PROBLEM REQUIREMENTS :: Among the records below, one line contains "The width and height of the screenshot is (644, 668)."; copy that line and all that follow it, exactly as written.

Data items:
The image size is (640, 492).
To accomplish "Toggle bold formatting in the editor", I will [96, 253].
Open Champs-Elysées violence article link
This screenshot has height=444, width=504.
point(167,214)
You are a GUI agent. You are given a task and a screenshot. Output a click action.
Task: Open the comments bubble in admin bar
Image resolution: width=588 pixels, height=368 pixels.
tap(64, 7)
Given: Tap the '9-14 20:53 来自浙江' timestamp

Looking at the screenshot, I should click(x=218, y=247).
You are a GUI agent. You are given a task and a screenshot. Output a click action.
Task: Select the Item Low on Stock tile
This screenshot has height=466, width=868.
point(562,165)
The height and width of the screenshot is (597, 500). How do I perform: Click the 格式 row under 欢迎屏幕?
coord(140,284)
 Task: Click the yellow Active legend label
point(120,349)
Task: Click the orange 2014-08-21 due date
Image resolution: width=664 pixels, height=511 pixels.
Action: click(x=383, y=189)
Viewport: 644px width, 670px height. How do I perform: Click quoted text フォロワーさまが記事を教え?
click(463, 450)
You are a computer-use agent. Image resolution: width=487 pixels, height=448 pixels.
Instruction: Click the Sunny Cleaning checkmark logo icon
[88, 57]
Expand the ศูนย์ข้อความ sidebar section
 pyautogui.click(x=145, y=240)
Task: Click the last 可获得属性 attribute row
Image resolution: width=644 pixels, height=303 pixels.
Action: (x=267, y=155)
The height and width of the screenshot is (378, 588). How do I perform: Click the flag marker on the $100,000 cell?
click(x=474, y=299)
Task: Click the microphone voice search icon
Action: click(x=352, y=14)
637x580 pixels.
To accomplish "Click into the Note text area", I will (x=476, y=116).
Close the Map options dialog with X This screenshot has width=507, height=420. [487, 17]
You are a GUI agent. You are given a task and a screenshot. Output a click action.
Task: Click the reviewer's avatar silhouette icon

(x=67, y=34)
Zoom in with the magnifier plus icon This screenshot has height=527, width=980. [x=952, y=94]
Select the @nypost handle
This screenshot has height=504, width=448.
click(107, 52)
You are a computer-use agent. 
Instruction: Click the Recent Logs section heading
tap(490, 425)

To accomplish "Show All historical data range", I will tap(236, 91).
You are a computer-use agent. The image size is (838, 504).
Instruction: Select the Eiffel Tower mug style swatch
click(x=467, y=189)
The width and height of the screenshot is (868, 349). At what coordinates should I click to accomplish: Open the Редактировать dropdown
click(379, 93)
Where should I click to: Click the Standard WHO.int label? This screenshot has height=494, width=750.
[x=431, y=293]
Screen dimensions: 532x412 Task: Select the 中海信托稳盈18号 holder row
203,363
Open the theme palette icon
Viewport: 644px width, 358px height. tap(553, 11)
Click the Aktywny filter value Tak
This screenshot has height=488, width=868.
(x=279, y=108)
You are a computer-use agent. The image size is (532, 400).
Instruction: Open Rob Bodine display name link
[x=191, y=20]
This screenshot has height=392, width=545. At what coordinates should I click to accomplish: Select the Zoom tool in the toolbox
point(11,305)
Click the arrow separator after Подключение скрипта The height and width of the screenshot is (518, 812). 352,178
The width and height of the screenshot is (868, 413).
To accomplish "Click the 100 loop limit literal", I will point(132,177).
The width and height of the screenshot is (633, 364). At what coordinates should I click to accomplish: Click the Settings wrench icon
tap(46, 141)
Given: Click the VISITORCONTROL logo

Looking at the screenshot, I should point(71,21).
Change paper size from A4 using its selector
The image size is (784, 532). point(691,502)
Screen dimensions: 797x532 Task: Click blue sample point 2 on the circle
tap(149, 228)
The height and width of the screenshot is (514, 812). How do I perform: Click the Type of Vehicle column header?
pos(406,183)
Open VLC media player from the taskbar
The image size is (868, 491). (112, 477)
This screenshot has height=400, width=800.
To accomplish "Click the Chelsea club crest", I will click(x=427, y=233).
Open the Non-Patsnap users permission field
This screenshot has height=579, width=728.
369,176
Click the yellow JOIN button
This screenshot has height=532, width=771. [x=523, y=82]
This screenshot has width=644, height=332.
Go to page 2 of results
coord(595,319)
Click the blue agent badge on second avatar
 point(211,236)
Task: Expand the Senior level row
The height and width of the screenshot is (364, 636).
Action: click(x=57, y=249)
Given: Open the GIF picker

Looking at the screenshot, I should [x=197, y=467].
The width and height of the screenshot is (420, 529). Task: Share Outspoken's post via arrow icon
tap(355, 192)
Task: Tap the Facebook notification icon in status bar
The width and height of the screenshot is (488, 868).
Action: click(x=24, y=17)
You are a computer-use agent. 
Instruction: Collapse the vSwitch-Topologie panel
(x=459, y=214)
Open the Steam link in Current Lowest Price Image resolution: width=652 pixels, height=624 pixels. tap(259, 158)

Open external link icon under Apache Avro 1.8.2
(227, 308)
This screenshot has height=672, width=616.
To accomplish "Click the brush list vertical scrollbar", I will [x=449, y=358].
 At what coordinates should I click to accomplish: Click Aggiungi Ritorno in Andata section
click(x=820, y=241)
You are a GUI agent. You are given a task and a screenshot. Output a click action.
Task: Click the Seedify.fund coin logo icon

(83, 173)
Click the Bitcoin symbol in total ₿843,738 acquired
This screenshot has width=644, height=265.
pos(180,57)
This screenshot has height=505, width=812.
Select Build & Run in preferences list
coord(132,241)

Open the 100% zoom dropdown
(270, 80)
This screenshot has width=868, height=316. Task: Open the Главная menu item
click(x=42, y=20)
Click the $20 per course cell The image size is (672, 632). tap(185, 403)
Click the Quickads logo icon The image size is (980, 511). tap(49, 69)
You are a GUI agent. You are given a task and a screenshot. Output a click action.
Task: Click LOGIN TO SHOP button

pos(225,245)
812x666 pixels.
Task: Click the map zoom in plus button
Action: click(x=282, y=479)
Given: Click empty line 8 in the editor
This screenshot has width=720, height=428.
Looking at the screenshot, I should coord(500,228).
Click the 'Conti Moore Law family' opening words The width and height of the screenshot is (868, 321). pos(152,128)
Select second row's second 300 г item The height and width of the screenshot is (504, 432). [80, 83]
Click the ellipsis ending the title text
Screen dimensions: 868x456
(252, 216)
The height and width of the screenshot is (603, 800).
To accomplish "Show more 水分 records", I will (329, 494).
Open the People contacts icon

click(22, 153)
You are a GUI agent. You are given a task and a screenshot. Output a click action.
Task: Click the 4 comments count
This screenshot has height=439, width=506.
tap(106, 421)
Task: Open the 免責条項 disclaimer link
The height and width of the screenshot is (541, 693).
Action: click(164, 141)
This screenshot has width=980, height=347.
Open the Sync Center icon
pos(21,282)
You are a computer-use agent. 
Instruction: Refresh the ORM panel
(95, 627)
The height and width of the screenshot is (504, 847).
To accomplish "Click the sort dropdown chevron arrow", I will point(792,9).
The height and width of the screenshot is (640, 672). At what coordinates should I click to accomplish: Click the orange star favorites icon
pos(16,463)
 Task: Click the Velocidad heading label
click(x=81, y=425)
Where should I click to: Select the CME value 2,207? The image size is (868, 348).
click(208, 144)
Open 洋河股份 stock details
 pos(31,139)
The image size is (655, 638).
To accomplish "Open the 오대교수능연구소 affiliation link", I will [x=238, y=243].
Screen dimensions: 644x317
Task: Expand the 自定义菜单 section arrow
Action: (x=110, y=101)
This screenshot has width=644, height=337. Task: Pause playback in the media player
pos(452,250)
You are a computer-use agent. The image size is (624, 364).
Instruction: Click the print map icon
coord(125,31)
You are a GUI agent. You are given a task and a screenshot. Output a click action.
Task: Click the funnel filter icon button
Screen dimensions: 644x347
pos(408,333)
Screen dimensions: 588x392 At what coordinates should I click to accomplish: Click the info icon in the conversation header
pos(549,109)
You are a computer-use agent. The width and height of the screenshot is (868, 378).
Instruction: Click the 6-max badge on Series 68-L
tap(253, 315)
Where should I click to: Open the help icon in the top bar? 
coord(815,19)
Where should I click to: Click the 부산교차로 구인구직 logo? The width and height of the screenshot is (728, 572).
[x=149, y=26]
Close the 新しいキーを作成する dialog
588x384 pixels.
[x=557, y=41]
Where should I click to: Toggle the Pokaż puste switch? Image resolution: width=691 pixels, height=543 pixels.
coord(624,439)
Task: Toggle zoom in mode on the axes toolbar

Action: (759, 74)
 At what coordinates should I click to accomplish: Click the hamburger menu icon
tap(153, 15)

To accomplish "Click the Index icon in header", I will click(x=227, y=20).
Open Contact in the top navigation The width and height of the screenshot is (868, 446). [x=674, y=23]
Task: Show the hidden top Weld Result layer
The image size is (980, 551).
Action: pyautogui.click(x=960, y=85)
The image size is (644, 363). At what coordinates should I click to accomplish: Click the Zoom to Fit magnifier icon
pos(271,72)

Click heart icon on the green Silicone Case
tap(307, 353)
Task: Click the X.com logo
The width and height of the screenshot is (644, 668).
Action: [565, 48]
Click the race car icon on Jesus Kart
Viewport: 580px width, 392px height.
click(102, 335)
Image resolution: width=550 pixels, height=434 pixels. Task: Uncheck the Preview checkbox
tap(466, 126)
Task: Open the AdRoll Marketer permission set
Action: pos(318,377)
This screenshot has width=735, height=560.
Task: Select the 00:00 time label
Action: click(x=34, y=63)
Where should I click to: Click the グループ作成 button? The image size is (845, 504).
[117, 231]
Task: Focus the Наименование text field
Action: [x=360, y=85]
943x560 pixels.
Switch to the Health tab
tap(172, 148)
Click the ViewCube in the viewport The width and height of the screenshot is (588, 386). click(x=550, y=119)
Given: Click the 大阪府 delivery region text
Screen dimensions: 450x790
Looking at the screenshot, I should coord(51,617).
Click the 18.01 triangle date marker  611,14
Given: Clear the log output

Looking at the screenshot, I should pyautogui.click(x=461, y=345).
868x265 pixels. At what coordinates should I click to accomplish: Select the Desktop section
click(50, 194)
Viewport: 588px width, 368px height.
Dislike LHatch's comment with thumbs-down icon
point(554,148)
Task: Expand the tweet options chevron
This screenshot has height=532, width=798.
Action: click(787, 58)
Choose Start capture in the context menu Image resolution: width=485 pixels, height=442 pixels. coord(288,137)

OUTPUT FOR THIS EXERCISE ::
The width and height of the screenshot is (644, 668).
Action: [565, 48]
Click the race car icon on Jesus Kart
Viewport: 580px width, 392px height.
click(102, 335)
Image resolution: width=550 pixels, height=434 pixels. Task: Uncheck the Preview checkbox
tap(466, 126)
Task: Open the AdRoll Marketer permission set
Action: pos(318,377)
This screenshot has width=735, height=560.
Task: Select the 00:00 time label
Action: click(x=34, y=63)
Where should I click to: Click the グループ作成 button? The image size is (845, 504).
[117, 231]
Task: Focus the Наименование text field
Action: [x=360, y=85]
943x560 pixels.
Switch to the Health tab
tap(172, 148)
Click the ViewCube in the viewport The width and height of the screenshot is (588, 386). click(x=550, y=119)
Given: Click the 大阪府 delivery region text
Screen dimensions: 450x790
Looking at the screenshot, I should coord(51,617).
Click the 18.01 triangle date marker  611,14
Given: Clear the log output

Looking at the screenshot, I should pyautogui.click(x=461, y=345).
868x265 pixels. At what coordinates should I click to accomplish: Select the Desktop section
click(50, 194)
Viewport: 588px width, 368px height.
Dislike LHatch's comment with thumbs-down icon
point(554,148)
Task: Expand the tweet options chevron
This screenshot has height=532, width=798.
Action: click(787, 58)
Choose Start capture in the context menu Image resolution: width=485 pixels, height=442 pixels. coord(288,137)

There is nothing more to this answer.